In Rare Action, Police in Pakistan Save Christian Couple Accused of Blasphemy from Mob Attack

Jul 07, 2015 11:39 AM EDT

Police in Pakistan generally fail to step in and save Christians from attacks by Muslims thanks to the country's hardline blasphemy laws. However, the police have broken tradition and intervened this time.

According to a report from Reuters, Pakistani police have arrested a Muslim cleric who was accused of leading a mob trying to kill a Christian couple for supposedly destroying the Koran in the city of Lahore. The arrest is highly unusual, given that those accused of blasphemy in Pakistan are sometimes killed on the spot.

"I told him I would not register a case because no blasphemy has been committed," police officer Sohail Zaffar Chattha said in a telephone interview. "But I have registered a case against the cleric and 400 others for inciting violence and endangering the lives of the couple."

Reuters reported that the couple, Owais Masih and his wife, was attacked by about 500 people after a neighbor accused them of sleeping on a plastic sheet with verses of the Koran written on it. Police intervened and took the couple to an undisclosed location.

"The mob meant business. They wanted to kill them right there," Chattha said. "And all because they are poor, illiterate people who didn't realize that a line from the Koran was written on a sheet they had purchased."

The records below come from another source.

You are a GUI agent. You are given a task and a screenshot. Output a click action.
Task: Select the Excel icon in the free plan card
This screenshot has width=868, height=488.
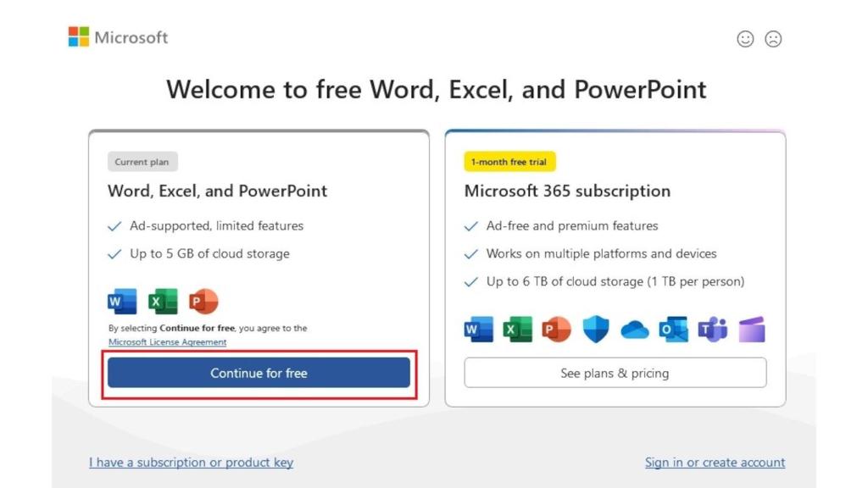point(161,302)
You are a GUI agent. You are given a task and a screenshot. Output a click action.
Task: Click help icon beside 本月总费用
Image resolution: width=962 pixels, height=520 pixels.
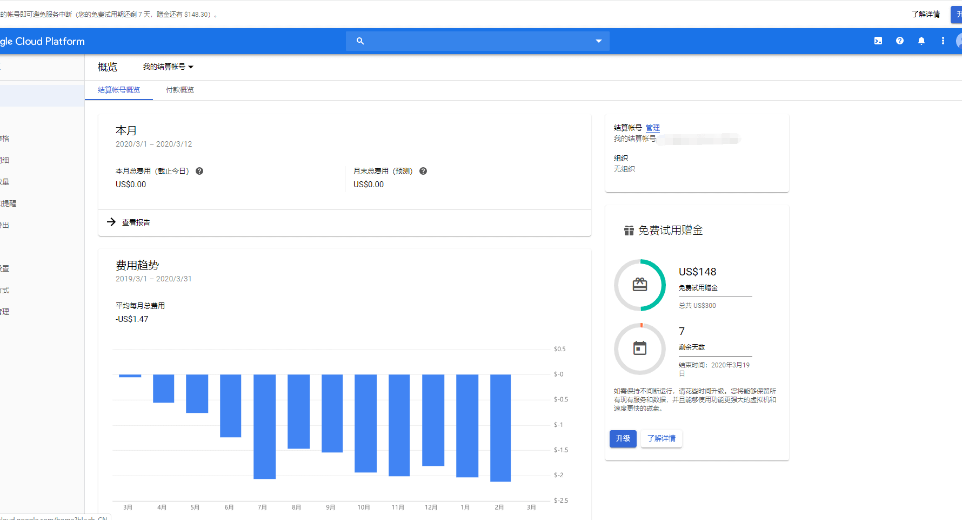[199, 171]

Pakistan, which is mostly Muslim, punishes blasphemy by death. However, Reuters reported that such charges are hard to fight because the law fails to clearly outline what is considered blasphemous.

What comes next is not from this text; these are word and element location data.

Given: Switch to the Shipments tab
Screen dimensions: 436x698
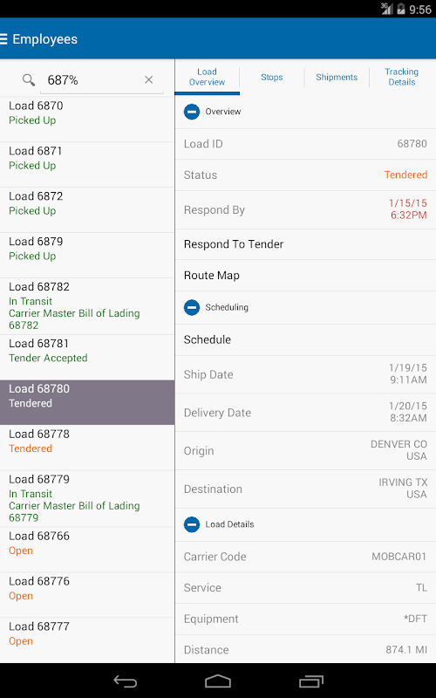Looking at the screenshot, I should point(337,77).
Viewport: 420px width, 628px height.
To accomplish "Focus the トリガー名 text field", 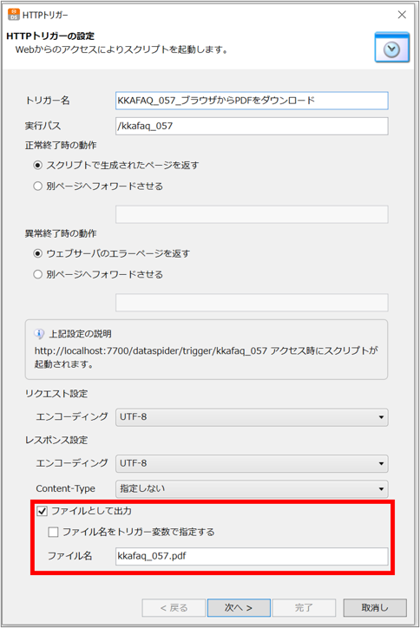I will pos(252,101).
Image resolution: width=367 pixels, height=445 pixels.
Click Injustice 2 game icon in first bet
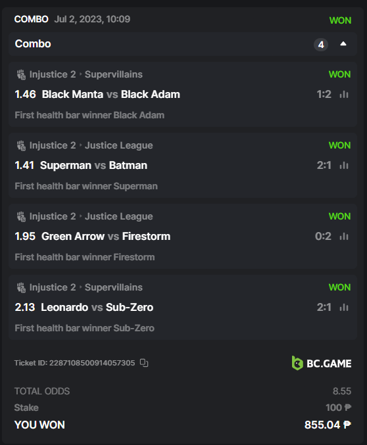(21, 74)
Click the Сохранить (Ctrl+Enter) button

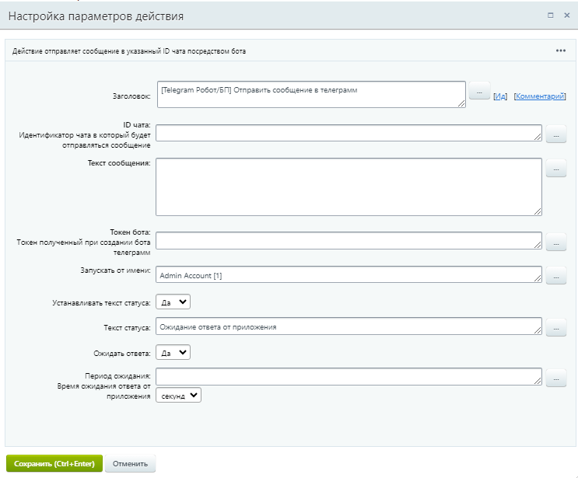[53, 464]
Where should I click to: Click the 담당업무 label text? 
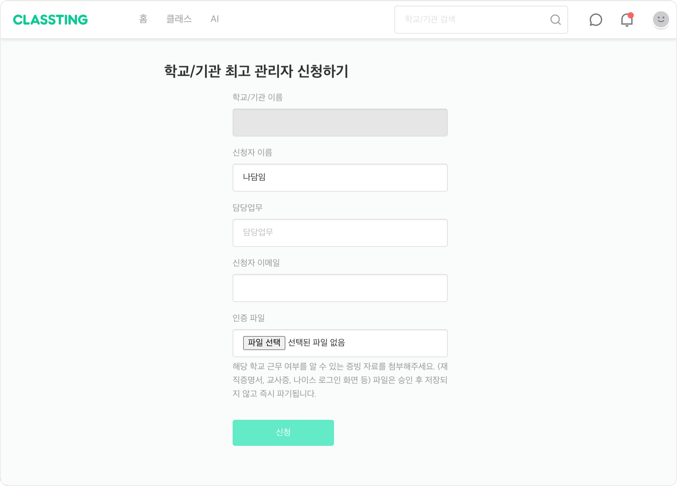247,207
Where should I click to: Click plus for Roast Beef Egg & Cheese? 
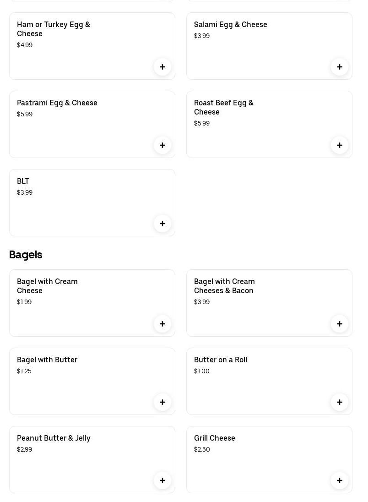click(x=340, y=145)
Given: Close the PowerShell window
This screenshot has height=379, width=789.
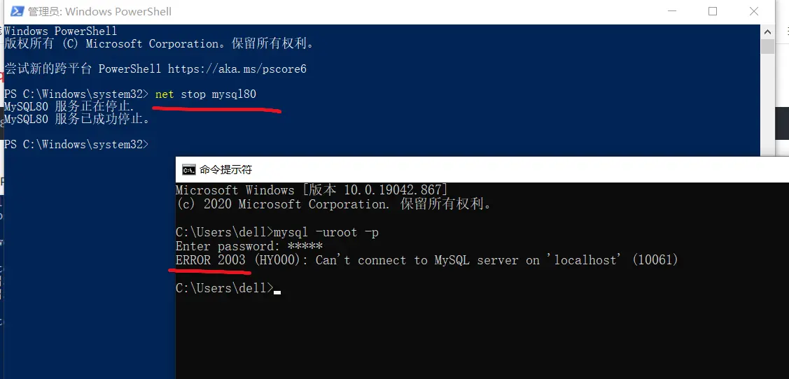Looking at the screenshot, I should [x=753, y=12].
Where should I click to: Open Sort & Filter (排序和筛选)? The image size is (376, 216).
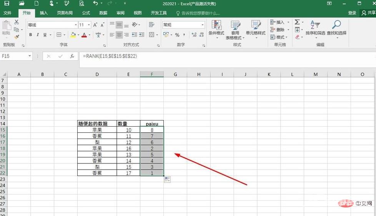(x=315, y=28)
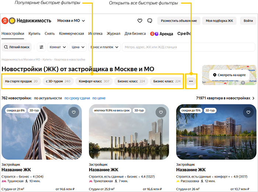Open messages chat bubble icon
Viewport: 258px width, 192px height.
(150, 21)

"Even presenting the evidence in court can sometimes itself be considered a fresh infringement," Reuters wrote. "Last year, a British man with a history of mental health illness was sentenced to death for blasphemy."

According to a report from Catholic News Agency, the attack took place in the village of Makki in Punjab province on June 30. Christian human rights lawyer Nadeem Anthony praised the police intervention, adding that continued enforcement would discourage "the elements who take the law into their own hands."

"The Legal Evangelical Association Department, an interdenominational Pakistan-based Christian human rights NGO, on July 2 described Pakistan's anti-blasphemy laws as 'continually misused' against 'the poor and defenseless Christians of Pakistan,'" Catholic News Agency wrote.

Reuters reported that Christians make up 4 percent of Pakistan's population. Christians and other minority groups in the country have complained that the state fails to protect them from violence.

"Many of those accused of blasphemy are murdered, and advocates of changing the law are also targeted by violence," Catholic News Agency wrote. "In 2011 the Punjab governor Salmaan Taseer, a Muslim critic of the blasphemy laws, was assassinated. Shahbaz Bhatti, a Catholic and the only Christian in Pakistan's cabinet, was also assassinated the same year by militant supporters of the blasphemy laws."